14. Политика увеличения населения

   Иоганна любила Тюверлена. Она обрела его поздно. Никто, никогда не дарил ей столько радости. Она работала с Тюверленом, и эта работа спорилась. Между ними установилась спокойная, счастливая близость.
   В эту радость черной тенью врезалось воспоминание об Одельсберге. Тюверлен изредка говорил о Мартине Крюгере. Спокойно – включая судьбу этого человека в общую цепь событий. Ее задевало то, что он на Крюгера глядит издалека, с птичьего полета. Так же как и отвечать она привыкла после длительной паузы, так и муки Мартина лишь спустя много времени после посещения тюрьмы с полной отчетливостью врезались ей в сознание. Все острее переживала она те последние двадцать минут в тюрьме, видела затравленное, тупое выражение глаз Мартина, его порывистые, напряженные попытки сказать больше, чем он имел право сказать, беспомощность этих попыток. Ей слышались его слова: «Вот говорят, что страдания делают человека лучше. Возможно, что это и так, – на воле». Она ясно слышала, как он произносил это «на воле», улавливала таившуюся в этих словах безнадежность. Так слепой говорит о солнечном свете, который сохранился в его памяти, но никогда уже не станет для него действительностью. Она заставляла себя вспомнить все его слова, старалась уловить их настоящий смысл. Чувствовала, что он долго, наверно, шлифовал эти слова, чтобы сделать их понятными ей. Поняла, как опустошающе должно было подействовать на него открытие, что она так отупела. Она спорила сама с собой, стыдилась того, что счастлива, раскаивалась. Ерунда! Она не стыдилась нисколько, ни в чем не раскаивалась. Она честно делала все, что только может сделать для другого человек. Неужели ей заказано, счастье только потому, что другой несчастлив? Если мысль о Мартине мешала ей, то это было лишь следствием темных сил атавизма. Он сам был бы удивлен, если бы узнал о ее сомнениях. Нужно было только хорошенько разобраться – и сразу исчезало это дурацкое ощущение виноватости.
   Тюверлен жил бок о бок с ней, веселый, бодрый, умный. Он и не догадывался о тяжести, бессмысленно давившей ее. Стремясь освободиться от этой тяжести, она еще горячее жаждала от него ребенка. Он не догадывался об этом желании.
   При случае он как-то объяснил ей свои взгляды на политику увеличения населения.

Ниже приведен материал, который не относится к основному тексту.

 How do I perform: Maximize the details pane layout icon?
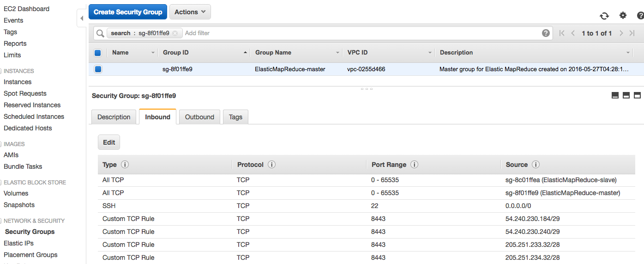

Стало общепринятым иронически отмахиваться от учения священника Томаса Роберта Мальтуса. Немецкий экономист Франц Оппенгеймер заявил, что до тошнотворности нелогично ставить во взаимную зависимость увеличение населения и уменьшение количества пищевых продуктов. Однако он, Жак Тюверлен, придерживался того мнения, что следовало бы это ироническое отрицание подвергнуть пересмотру. Уже и сейчас, вследствие расширения гигиенических мероприятий и уменьшения смертности, большая часть земного шара оказалась перенаселенной. В двух третях Китая, в значительных районах Индии не осталось уже свободной земли для обработки. Уже и сейчас дороги через рисовые поля сужены до ширины каких-нибудь девяноста сантиметров, но и от этих узких тропинок крестьяне стараются отхватить сколько мыслимо, так что обваливаются подрытые камни дорог. Даже в обширной России, где советская половая мораль не ограничивает числа рождений, можно опасаться недостатка земли уже для третьего поколения. И все же везде вожди промышленности и империалистические политики добиваются мер для увеличения численности населения. Жизней для их целей должно быть в избытке, они должны дешево стоить. И они дешевы. Если кто-нибудь, например, берется финансировать ну хотя бы перелет через океан или какой-нибудь добровольческий корпус, ему некуда деваться от наплыва людей, готовых рискнуть своей жизнью за небольшую сумму денег или минутную славу. Он, Тюверлен, сам был свидетелем, как три года назад в Берлине во время уличных боев голодные женщины рисковали жизнью, чтобы добыть котлеты ценностью в две-три марки, и под пулями тут же бросались на трупы только что павших лошадей. Государство само делает все возможное, чтобы понизить биржевую ценность человеческой жизни. Его юстиция, не останавливающаяся перед казнями и в определенных случаях почти не карающая за политические убийства, те приемы, которыми оно выращивает ложно понятый патриотизм и воинственный дух населения, – все это подрывает идею ценности жизни. Но если государство и мало ценит существующую жизнь, оно с тем большим рвением защищает жизнь не рожденную, зачинающуюся. Такое законодательства кажется на первый взгляд нелогичным, на самом же деле это не так. Именно для того, чтобы сохранить на низком уровне покупательную цену на такой товар, как жизнь, государство и настаивает на принудительном деторождении, вместо поддержания мер к ограничению рождаемости.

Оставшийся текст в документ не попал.